9. We find from the records that the Department has made assessment on merits and thereafter extended the benefit of the notification based on records produced after the protest was lodged on 26-3-2001. The protest lodged on the assessment made on merits and the act of the importer in pursuing the matter to its logical conclusion would go to show that the importer has not accepted the assessment made on merits. In the present case, the stand of the importer was accepted by the Department on 13-5-2002, on the basis of the very same document which was already available on record on 24-1-2001, as enclosure No. (4). The letter of the Secretary to Government, Energy Department, Government of Tamil Nadu, Chennai, dated 30-4-2002, does not in any way alter the situation inasmuch as the importer has already submitted the Essentiality Certificate dated 19-1-2001 from the Secretary to Government, Energy Department, Government of Tamil Nadu, Chennai, at the time of submitting application for Project Import Contract Registration on 24-1-2001. It has to be noticed that, at the first instance, the importer did not get the assessment under CTH 98.01 based on any misstatement in respect of information or on the basis of an erroneous document. The Department had declined their request for assessment under CTH 98.01 as Project Import. When it was declined, the importer protested and pursued the matter and the Department thereafter noticing the error rectified the mistake by passing the order of reassessment under CTH 98.01 as Project Import extending the benefit of Notification No. 16/2000. If the first assessment, on subsequent examination, is found to be based on documents or information furnished, which is not true, then the question of invoking Section 17(4) of the Customs Act (as it stood then) will arise. Such an eventuality did not arise in this case. There was no misstatement of information or erroneous document furnished to make a plea of reassessment under Section 17(4) of the Customs Act (as it stood then). We, therefore, have no hesitation to hold that the provisions of Section 17(4) of the Customs Act (as it stood then) will not be attracted the case on hand. It is a case of reassessment in terms of Section 2(2) of the Customs Act, as rightly held by the Tribunal.

10. As regards the applicability of Board Circular No. 64/2000-Cus., dated 26-7-2000, the Tribunal has stated that the circular is clarificatory in nature and is applicable to cases were the benefit under EPCG Scheme was denied on the ground that EPCG licence was neither obtained nor produced at the time of assessment by the importer; and that the importer did not clear the goods for want of the EPCG Licence and only after the importer got the EPCG licence and submitted it to the customs authorities, that the goods were cleared by the importer after reassessment. On such premise, the Tribunal in this case has rightly held that the said Board Circular is not applicable to the facts of the present case, as the required certificate was available at the time of submitting application for Project Import Contract Registration on 24-1-2001, even before the Bill of Entry was filed.

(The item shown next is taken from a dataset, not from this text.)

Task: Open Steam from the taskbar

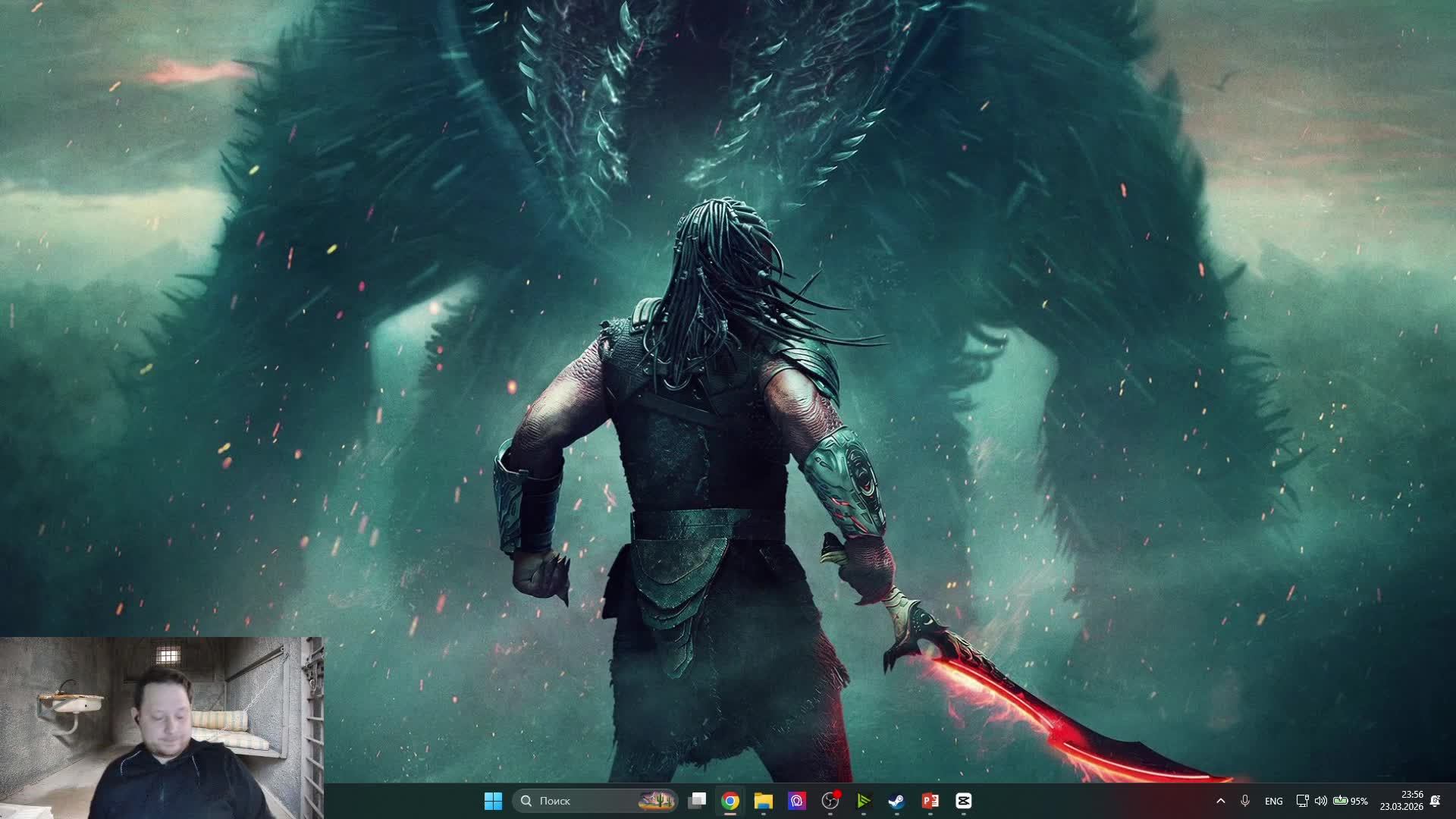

We have no hesitation to hold that the reasoning given by the Tribunal on the above stated fact is acceptable and consequently, we hold that the Board Circular No. 64/2000-Cus., dated 26-7-2000 is not applicable to the facts of the present case and will not entitled the Revenue to demand interest. For the foregoing reasons, the substantial questions of law raised are answered against the Revenue and this appeal is dismissed. No costs. Consequently, C.M.P. No. 1738 of 2005 is closed.